Как и Трубецкой, Мережковский считал, что патриотизм несовместим с национализмом, причем обращал внимание, что по своей сути патриотизм лежит вне рамок понятия государства, писал о «внегосударственном патриотизме»: «В плоскости духовной, внутренней, понятие родины шире, чем понятие государства: самое живое, личное в быте народном не вмещается в бытии государственном. В плоскости материальной, внешней, понятие государства шире, чем понятие родины: в одном государстве может быть много народов, много родин. Это значит, что патриотизм может быть и внегосударственным»242. Такой подход к патриотизму лишал его политического содержания, переориентировал от государства, власти как объектов поклонения, к народу, культуре, природе – тому, что составляет подлинное содержание понятия Родины в широком смысле.

А. В. Карташев, выступая 26 октября 1914 г. в прениях по докладам А. А. Мейера и Д. С. Мережковского, пытался реабилитировать патриотизм как национальное чувство, сводя его к инстинкту самосохранения, признавая в нем не христианскую, а языческую природу: «Но, говорят, идеал единства нации – языческий идеал. Истинно так. Согласен… То поразившее и смутившее умы интеллигенции, так называемое „единение правительства и общества“, которое в известном смысле стало фактом с момента этой войны. Это – просто фатальный закон военного самосохранения нации, проявляющейся почти с физической непосредственностью»243.
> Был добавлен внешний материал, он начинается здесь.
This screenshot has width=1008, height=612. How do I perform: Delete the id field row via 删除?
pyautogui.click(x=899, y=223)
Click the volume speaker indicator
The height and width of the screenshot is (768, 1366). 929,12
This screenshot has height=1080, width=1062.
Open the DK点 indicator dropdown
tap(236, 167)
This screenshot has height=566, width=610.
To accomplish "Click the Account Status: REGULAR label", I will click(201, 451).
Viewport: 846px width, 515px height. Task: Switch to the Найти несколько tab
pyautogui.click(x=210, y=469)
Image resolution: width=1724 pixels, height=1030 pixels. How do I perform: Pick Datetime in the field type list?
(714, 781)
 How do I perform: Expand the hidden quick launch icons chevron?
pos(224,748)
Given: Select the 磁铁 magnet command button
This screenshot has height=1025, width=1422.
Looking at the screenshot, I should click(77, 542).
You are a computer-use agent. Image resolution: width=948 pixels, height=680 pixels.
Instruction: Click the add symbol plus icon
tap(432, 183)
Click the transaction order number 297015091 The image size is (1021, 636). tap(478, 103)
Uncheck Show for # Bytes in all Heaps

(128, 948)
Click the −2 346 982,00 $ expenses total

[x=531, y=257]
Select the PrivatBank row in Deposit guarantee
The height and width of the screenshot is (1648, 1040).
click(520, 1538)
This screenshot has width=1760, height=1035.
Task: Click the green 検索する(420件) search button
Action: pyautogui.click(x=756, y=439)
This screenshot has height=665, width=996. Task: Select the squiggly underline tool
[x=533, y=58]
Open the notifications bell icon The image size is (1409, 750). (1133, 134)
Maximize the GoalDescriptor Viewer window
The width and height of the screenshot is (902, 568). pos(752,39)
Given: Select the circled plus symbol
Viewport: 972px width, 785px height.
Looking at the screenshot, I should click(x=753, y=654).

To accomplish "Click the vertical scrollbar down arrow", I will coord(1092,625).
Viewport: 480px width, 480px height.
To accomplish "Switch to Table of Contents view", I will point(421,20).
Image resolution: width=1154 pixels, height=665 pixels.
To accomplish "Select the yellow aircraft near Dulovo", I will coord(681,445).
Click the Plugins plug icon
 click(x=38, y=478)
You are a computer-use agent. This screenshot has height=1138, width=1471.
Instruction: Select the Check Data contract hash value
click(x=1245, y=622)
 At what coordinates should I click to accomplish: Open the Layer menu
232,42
Можно утверждать, что начало войны оказало травмирующее воздействие на психику современников, многие из которых временно утратили способность воспринимать события в рационально-аналитическом, сдержанном ключе. С. Н. Булгаков не далеко ушел от своего современника, писавшего о повеселевшей и заговорившей по-человечески скотине, когда описывал картины единения царя и народа в свадебной риторике. Восторженное описание передавало не то, что было в реальности, а то, что Булгаков желал увидеть в этом «брачном часе». 3 августа он писал А. С. Глинке: «Живу, как все, как и Вы, потрясенный, умиленный, смущенный, возрадованный. Никогда Родина не переживала такого брачного часа, никогда еще народ не познавал так своего Царя, а Царь своего народа (как прекрасен, как смиренен и мужественен наш Государь, какие слова нашел он для выражения чувства всей России. Воистину, Господь с ним!). Какая молитвенность загорелась, как воссияла Мать Наша, Православная Церковь! Куда делась вся интеллигентская и партийная мерзость, распря, вражда! Совершилось воистину чудо, и радостно умереть при этом: „ныне отпущаеши…“ Что бы ни было впереди, но мы увидели Русь, и она сама себя увидала! Это неотъемлемо и это бесценно!»244 Исключительная эмоциональность восприятия происходивших событий приводила современников к пограничному состоянию психики.